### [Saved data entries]

%%

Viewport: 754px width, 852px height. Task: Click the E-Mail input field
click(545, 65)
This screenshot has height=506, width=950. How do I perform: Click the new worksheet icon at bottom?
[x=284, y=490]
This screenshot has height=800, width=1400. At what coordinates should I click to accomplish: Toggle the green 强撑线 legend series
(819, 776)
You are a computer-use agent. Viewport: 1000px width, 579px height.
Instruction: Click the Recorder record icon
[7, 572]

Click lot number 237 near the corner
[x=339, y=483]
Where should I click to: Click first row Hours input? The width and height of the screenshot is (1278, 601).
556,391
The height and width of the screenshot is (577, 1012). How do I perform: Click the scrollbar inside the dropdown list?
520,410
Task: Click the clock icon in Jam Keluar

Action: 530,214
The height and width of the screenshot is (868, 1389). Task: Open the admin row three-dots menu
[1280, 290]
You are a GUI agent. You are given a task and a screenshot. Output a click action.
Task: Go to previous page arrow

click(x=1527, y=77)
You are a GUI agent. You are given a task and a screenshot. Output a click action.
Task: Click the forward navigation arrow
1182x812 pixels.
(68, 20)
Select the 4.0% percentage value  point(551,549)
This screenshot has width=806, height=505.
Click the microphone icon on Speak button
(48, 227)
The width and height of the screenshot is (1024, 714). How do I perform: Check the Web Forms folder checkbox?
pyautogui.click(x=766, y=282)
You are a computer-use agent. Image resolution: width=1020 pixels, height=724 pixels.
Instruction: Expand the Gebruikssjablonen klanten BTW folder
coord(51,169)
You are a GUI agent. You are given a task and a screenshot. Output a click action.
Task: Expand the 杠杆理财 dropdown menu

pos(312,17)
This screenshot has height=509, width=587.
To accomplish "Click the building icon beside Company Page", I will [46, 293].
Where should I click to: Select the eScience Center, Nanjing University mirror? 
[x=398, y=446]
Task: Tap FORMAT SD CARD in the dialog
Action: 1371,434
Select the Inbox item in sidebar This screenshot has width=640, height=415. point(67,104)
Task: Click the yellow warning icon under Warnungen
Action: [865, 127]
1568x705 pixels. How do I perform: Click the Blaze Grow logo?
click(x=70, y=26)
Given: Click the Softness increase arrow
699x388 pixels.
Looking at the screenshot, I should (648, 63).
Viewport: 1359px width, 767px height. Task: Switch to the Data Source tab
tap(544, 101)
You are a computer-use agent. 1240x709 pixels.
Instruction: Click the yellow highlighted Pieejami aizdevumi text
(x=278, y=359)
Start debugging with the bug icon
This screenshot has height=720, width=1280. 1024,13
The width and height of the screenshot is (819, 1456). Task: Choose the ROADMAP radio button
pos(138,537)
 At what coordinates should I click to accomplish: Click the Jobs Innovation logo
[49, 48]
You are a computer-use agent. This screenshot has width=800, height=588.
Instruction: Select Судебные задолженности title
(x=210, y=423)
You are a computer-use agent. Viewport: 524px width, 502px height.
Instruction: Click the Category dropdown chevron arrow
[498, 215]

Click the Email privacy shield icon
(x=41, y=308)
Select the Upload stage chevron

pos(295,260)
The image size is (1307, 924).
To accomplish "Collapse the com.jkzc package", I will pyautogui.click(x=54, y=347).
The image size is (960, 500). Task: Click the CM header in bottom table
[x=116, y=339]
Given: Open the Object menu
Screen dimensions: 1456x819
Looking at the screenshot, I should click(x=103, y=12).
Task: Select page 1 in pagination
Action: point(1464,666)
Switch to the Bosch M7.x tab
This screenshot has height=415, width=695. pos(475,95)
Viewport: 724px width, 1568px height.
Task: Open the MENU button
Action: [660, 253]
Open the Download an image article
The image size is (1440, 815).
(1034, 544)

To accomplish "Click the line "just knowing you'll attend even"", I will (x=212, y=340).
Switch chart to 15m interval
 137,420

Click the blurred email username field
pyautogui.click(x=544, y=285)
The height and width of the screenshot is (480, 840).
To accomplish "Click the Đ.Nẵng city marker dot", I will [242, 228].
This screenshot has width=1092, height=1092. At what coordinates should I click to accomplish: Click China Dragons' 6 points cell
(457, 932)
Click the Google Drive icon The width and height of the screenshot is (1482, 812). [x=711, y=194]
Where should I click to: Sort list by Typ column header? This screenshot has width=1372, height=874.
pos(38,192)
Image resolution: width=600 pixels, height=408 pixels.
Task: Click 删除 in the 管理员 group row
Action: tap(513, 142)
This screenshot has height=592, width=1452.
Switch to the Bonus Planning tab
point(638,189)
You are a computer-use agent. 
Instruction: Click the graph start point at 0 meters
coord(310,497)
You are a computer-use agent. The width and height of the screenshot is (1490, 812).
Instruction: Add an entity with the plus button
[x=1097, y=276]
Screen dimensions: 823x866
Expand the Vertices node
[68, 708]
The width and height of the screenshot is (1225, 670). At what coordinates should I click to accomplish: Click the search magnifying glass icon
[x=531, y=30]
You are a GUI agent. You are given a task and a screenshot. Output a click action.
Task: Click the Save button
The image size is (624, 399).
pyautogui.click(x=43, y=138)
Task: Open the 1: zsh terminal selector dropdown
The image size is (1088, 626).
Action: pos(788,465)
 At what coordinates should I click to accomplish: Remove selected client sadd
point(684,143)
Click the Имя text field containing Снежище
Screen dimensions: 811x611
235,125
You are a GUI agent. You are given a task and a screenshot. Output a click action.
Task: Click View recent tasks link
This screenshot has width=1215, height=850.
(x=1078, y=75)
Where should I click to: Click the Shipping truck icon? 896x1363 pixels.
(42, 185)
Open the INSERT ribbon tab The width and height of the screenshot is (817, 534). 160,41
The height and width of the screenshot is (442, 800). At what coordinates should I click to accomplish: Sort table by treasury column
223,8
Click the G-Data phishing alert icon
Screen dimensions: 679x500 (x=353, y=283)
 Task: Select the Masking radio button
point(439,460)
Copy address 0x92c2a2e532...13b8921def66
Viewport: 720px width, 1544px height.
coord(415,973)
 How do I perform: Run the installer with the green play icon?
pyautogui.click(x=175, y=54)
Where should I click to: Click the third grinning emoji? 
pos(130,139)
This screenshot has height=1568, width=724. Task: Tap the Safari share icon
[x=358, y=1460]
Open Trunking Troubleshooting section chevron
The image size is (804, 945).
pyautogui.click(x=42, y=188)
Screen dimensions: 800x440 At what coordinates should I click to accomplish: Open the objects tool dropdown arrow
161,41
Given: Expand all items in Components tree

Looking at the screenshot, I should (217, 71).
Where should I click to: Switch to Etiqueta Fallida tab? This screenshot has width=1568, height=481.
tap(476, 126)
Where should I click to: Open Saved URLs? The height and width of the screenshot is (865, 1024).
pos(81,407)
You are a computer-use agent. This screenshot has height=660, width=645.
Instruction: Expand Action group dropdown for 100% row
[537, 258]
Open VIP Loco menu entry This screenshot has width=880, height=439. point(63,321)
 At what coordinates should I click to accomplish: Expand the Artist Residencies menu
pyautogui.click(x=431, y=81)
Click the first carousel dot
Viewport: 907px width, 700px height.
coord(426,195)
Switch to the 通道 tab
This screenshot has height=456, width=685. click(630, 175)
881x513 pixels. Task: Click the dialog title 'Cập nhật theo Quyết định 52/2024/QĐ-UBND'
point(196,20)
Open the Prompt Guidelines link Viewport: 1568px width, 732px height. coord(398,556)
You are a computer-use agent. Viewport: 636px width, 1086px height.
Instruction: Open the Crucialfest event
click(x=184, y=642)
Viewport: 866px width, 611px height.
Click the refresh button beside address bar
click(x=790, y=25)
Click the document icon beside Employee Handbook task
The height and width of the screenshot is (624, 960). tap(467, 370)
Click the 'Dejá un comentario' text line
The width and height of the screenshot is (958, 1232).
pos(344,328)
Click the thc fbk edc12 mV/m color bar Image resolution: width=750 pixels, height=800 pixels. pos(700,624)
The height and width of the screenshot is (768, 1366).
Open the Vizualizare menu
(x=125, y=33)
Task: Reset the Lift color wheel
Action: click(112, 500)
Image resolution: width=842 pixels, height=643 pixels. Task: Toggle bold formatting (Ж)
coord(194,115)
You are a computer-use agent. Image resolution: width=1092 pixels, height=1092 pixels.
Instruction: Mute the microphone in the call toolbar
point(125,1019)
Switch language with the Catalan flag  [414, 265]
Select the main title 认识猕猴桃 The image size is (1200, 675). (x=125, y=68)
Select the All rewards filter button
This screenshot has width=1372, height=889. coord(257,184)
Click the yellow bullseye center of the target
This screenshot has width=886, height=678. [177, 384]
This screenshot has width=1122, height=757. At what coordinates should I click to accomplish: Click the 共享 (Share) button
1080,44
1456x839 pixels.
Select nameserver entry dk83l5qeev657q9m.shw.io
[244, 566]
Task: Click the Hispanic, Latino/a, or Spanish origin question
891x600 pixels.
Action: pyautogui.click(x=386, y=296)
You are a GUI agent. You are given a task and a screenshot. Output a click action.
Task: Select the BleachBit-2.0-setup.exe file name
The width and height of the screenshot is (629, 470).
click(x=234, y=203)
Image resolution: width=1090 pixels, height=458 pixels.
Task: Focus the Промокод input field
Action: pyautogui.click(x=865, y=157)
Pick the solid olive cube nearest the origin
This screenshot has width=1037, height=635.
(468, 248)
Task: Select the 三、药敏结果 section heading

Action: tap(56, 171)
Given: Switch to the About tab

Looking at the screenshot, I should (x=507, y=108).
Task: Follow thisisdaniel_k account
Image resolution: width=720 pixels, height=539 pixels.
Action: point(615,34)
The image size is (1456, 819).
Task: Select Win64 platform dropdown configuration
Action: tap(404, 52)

%%

### [Problem statement]
Could you copy exactly the lines from the one containing "Open the Vizualizare menu" through the end of the records above, and nothing more?

### [Exercise result]
Open the Vizualizare menu
(x=125, y=33)
Task: Reset the Lift color wheel
Action: click(112, 500)
Image resolution: width=842 pixels, height=643 pixels. Task: Toggle bold formatting (Ж)
coord(194,115)
You are a computer-use agent. Image resolution: width=1092 pixels, height=1092 pixels.
Instruction: Mute the microphone in the call toolbar
point(125,1019)
Switch language with the Catalan flag  [414, 265]
Select the main title 认识猕猴桃 The image size is (1200, 675). (x=125, y=68)
Select the All rewards filter button
This screenshot has width=1372, height=889. coord(257,184)
Click the yellow bullseye center of the target
This screenshot has width=886, height=678. [177, 384]
This screenshot has width=1122, height=757. At what coordinates should I click to accomplish: Click the 共享 (Share) button
1080,44
1456x839 pixels.
Select nameserver entry dk83l5qeev657q9m.shw.io
[244, 566]
Task: Click the Hispanic, Latino/a, or Spanish origin question
891x600 pixels.
Action: pyautogui.click(x=386, y=296)
You are a GUI agent. You are given a task and a screenshot. Output a click action.
Task: Select the BleachBit-2.0-setup.exe file name
The width and height of the screenshot is (629, 470).
click(x=234, y=203)
Image resolution: width=1090 pixels, height=458 pixels.
Task: Focus the Промокод input field
Action: pyautogui.click(x=865, y=157)
Pick the solid olive cube nearest the origin
This screenshot has width=1037, height=635.
(468, 248)
Task: Select the 三、药敏结果 section heading

Action: tap(56, 171)
Given: Switch to the About tab

Looking at the screenshot, I should (x=507, y=108).
Task: Follow thisisdaniel_k account
Image resolution: width=720 pixels, height=539 pixels.
Action: point(615,34)
The image size is (1456, 819).
Task: Select Win64 platform dropdown configuration
Action: tap(404, 52)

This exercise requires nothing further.